(SOURCE DATA begins)
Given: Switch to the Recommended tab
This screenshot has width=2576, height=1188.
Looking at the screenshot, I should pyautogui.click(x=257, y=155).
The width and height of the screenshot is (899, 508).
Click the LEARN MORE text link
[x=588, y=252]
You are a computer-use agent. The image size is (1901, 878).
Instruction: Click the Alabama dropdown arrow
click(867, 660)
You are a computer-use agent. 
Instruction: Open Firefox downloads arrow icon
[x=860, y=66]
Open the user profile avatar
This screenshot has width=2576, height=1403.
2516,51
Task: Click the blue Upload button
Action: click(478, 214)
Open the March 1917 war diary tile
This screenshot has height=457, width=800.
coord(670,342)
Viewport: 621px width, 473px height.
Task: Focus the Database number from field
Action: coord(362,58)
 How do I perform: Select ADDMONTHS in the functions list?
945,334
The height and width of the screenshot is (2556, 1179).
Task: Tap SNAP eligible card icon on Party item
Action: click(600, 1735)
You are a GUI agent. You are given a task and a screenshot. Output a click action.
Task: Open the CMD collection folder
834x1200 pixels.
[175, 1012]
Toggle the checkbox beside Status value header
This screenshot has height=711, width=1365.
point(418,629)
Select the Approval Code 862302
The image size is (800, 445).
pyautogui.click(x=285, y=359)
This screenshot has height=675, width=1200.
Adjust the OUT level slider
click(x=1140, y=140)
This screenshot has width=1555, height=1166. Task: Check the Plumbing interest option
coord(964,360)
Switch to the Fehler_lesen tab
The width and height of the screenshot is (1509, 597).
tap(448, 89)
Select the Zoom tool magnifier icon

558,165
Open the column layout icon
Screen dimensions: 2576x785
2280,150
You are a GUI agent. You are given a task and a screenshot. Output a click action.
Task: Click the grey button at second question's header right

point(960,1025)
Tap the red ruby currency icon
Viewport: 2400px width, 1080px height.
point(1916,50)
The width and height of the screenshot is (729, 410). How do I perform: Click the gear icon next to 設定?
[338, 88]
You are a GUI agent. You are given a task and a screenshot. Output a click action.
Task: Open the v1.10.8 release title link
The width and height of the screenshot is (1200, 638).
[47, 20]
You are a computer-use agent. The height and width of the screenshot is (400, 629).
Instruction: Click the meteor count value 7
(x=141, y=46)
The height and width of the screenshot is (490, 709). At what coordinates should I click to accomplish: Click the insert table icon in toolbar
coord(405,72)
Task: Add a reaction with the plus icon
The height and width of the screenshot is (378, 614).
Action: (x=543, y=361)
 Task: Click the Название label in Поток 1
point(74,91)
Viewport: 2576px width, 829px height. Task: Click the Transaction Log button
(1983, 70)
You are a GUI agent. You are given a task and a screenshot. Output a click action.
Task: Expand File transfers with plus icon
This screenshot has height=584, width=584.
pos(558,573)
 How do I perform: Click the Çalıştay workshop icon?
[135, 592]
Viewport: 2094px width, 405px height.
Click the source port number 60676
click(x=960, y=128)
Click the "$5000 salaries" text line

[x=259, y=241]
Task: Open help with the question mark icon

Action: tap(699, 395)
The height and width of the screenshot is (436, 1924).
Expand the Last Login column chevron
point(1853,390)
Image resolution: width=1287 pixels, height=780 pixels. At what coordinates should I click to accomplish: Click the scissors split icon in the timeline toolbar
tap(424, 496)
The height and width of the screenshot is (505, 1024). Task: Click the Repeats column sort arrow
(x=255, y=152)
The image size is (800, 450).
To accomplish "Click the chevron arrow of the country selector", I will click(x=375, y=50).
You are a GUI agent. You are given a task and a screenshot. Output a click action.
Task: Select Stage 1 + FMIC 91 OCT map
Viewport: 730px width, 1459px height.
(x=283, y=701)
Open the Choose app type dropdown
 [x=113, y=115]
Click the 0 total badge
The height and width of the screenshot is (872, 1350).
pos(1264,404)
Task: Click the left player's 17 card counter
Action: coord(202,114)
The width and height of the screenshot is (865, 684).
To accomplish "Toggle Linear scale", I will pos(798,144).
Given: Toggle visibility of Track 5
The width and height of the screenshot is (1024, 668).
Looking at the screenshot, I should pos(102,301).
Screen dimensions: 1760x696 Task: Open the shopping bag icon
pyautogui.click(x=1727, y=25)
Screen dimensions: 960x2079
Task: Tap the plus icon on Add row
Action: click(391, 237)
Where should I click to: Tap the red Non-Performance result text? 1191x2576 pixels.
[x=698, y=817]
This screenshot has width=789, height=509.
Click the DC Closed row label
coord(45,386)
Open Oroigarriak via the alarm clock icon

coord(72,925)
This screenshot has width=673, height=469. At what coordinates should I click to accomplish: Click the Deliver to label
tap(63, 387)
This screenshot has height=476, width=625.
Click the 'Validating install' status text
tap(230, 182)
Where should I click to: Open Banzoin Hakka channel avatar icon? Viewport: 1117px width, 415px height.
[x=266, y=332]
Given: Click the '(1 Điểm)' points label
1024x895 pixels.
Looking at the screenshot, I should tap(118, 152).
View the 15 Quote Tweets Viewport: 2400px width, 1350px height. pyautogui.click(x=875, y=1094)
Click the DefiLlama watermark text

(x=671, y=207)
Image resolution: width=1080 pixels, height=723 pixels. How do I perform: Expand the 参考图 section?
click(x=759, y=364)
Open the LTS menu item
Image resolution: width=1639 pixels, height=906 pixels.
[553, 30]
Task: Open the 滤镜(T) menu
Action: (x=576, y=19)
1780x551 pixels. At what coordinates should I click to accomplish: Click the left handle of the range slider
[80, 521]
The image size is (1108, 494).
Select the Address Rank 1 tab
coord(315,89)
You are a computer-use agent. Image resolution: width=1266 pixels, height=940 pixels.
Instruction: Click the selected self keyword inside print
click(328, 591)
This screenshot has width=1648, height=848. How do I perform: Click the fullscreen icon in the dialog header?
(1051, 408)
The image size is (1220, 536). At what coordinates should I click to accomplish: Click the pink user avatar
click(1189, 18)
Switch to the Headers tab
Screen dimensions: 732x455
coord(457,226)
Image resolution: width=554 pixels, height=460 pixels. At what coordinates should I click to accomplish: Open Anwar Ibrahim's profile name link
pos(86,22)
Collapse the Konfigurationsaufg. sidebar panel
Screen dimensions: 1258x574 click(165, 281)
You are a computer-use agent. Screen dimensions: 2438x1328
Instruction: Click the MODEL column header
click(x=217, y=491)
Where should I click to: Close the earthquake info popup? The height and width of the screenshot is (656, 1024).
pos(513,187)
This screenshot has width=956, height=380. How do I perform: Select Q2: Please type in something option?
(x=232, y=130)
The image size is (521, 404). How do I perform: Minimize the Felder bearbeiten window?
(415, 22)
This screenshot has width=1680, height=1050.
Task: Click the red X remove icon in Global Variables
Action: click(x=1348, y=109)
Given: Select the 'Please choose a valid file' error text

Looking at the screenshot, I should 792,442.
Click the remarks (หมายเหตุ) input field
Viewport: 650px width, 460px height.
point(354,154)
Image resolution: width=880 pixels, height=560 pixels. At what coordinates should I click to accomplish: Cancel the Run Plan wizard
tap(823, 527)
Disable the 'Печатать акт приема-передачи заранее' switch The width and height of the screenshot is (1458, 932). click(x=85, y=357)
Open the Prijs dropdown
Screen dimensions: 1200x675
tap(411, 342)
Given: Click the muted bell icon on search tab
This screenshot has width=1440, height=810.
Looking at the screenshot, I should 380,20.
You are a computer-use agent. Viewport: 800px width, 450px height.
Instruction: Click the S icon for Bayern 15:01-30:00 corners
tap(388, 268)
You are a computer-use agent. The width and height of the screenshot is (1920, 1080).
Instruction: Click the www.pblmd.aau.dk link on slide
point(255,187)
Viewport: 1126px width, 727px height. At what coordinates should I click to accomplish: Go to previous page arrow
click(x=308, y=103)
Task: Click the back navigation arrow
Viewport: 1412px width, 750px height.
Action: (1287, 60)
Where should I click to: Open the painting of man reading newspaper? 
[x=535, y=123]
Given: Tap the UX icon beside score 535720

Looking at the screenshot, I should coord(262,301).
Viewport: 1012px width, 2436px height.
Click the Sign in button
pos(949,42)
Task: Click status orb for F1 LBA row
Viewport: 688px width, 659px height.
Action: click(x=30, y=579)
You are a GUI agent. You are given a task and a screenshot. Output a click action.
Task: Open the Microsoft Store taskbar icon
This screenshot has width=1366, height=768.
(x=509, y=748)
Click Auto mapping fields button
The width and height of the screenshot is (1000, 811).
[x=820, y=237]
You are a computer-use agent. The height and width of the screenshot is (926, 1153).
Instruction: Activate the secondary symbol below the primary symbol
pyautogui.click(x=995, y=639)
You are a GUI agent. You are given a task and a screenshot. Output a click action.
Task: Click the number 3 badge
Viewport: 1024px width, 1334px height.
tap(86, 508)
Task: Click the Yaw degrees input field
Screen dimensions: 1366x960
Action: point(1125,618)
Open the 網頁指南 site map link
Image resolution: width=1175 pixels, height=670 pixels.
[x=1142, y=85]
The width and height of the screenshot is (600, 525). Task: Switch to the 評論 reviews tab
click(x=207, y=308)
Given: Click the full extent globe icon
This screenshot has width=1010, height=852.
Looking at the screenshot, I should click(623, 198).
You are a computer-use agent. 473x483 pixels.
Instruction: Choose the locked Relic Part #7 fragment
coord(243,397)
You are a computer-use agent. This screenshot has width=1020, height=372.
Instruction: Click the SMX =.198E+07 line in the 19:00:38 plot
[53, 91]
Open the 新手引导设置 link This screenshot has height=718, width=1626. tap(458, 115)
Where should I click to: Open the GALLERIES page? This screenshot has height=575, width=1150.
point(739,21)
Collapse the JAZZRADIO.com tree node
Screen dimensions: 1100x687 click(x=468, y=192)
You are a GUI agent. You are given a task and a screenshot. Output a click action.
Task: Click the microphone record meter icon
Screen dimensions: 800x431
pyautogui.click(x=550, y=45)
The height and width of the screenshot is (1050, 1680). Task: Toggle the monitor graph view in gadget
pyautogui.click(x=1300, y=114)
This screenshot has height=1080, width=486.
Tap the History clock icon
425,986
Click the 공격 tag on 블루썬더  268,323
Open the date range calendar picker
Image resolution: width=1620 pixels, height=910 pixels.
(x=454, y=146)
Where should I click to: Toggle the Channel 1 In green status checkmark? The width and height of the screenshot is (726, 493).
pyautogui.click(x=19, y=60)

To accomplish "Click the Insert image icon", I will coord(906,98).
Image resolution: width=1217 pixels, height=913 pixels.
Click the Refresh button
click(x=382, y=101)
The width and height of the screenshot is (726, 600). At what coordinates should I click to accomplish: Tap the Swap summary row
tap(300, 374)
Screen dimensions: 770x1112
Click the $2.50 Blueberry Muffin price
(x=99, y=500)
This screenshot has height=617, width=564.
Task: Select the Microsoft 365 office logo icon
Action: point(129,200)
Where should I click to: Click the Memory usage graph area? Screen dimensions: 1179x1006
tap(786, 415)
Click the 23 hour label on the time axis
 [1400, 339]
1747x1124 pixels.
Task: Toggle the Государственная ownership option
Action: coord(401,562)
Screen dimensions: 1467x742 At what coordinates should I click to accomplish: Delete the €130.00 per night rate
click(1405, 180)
(SOURCE DATA ends)
- EXERCISE DESCRIPTION -
Quote the records from their first line to the line with "Task: Open the CMD collection folder", inclusive, without adding or dropping anything.

- RESPONSE FOR THIS EXERCISE -
Given: Switch to the Recommended tab
This screenshot has width=2576, height=1188.
Looking at the screenshot, I should pyautogui.click(x=257, y=155).
The width and height of the screenshot is (899, 508).
Click the LEARN MORE text link
[x=588, y=252]
You are a computer-use agent. The image size is (1901, 878).
Instruction: Click the Alabama dropdown arrow
click(867, 660)
You are a computer-use agent. 
Instruction: Open Firefox downloads arrow icon
[x=860, y=66]
Open the user profile avatar
This screenshot has width=2576, height=1403.
2516,51
Task: Click the blue Upload button
Action: click(478, 214)
Open the March 1917 war diary tile
This screenshot has height=457, width=800.
coord(670,342)
Viewport: 621px width, 473px height.
Task: Focus the Database number from field
Action: coord(362,58)
 How do I perform: Select ADDMONTHS in the functions list?
945,334
The height and width of the screenshot is (2556, 1179).
Task: Tap SNAP eligible card icon on Party item
Action: click(600, 1735)
You are a GUI agent. You are given a task and a screenshot. Output a click action.
Task: Open the CMD collection folder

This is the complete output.